Different people retire at different stages but generally, there is such a thing called retirement because our body has reached a certain level of incapability. So you bring your work down to a lower level simply because if you push it beyond that, you may 'retire' in a different way soon! Once you retire, there must be a shift of focus from economic and family concerns to something more spirituality oriented. The physical body has come with an expiry date.
Once you are over a certain age, however well taken care of you are, you are still a fragile life. Tomorrow morning, the whole equation of your life can change physically. We hope it doesn't come to you but it is a possibility. Millions of people are going through it. Thinking it won't happen to you is living in a fool's paradise. Knowing the possibility and doing the right thing so that it doesn't happen to you is the sensible thing.
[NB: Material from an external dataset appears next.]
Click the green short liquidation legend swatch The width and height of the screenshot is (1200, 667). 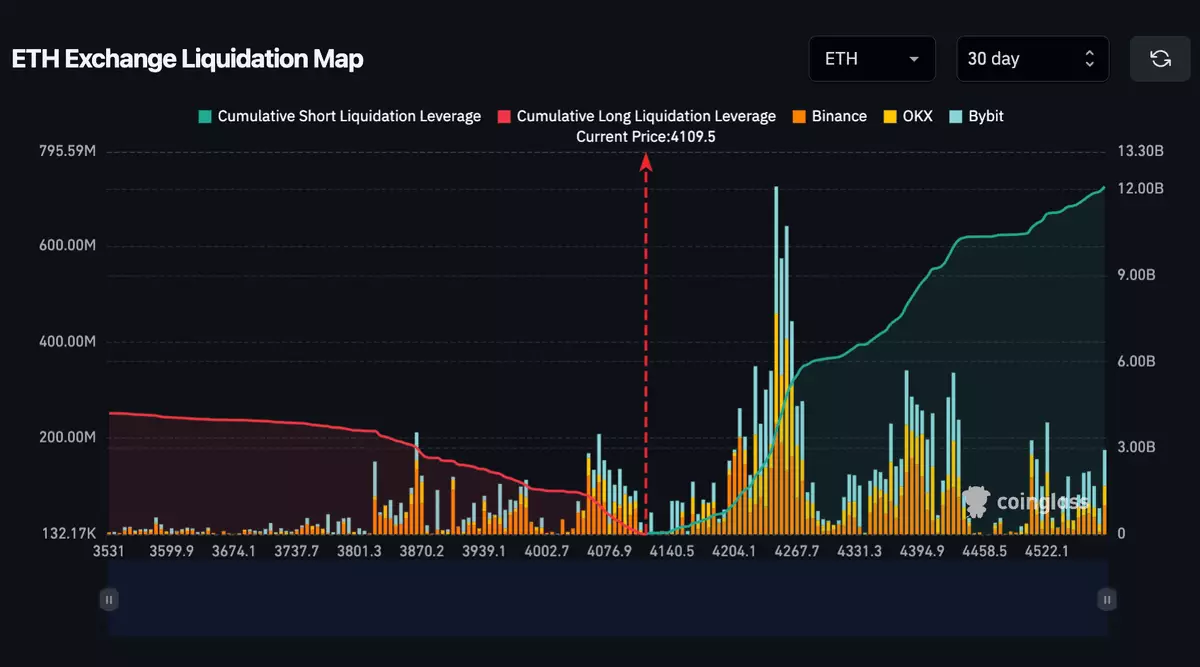click(204, 116)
So it is time you activate the other aspect which goes beyond this physical body. That is the spiritual part of you. For a person who knows only the body, old age is the greatest misery and fear. Everything becomes meaningless and burdensome when the body is threatened and begins to creak and groan. But if you have tasted something beyond the physical body, old age will not be a problem, it will be a blessing.
So once you reach a certain point in your life, you must allow at least a certain quota of your energy and life in that direction. If you put the whole of your life and energy in that direction there is nothing like it, but at least a little bit of your life should pursue that. You should have done it right from day one because if you are a keen observer of life, from the very first day you are born there is a reminder of your expiry date. If you are not such a keen observer, by the time you are fifty, there are sufficient reminders. As the body becomes more fragile by the day, if you don't take these reminders into consideration and look beyond the possibilities of being physical, it would be a foolish way to exist.
Old age just won't matter if something within you is very vibrant. When the moment of death comes, you can smile and go without any sense of loss because it is not a loss. If life happens, death is a natural process. Being afraid of a natural process is unnatural. This fear has come because of a certain sense of a certain sense of ignorance and unawareness. We are not in touch with reality and we have gotten deeply identified with this body. This has happened because we have not explored other dimensions. That is why, often, experience of life leaves most people wounded instead of wise. But if people with so much experience behind them could make their life's experience into wisdom, their wisdom could be useful for the world in so many different ways.
No matter what kind of teachings other people give you, whether somebody tells you that you are Atman, Paramatman or whatever else, if your experience is limited to the physical body, the fear of losing it is natural. If we had explored and established ourselves in other dimensions of experience, the body would not be such a big issue. It becomes an easy thing to handle. Life or death won't make such a big difference.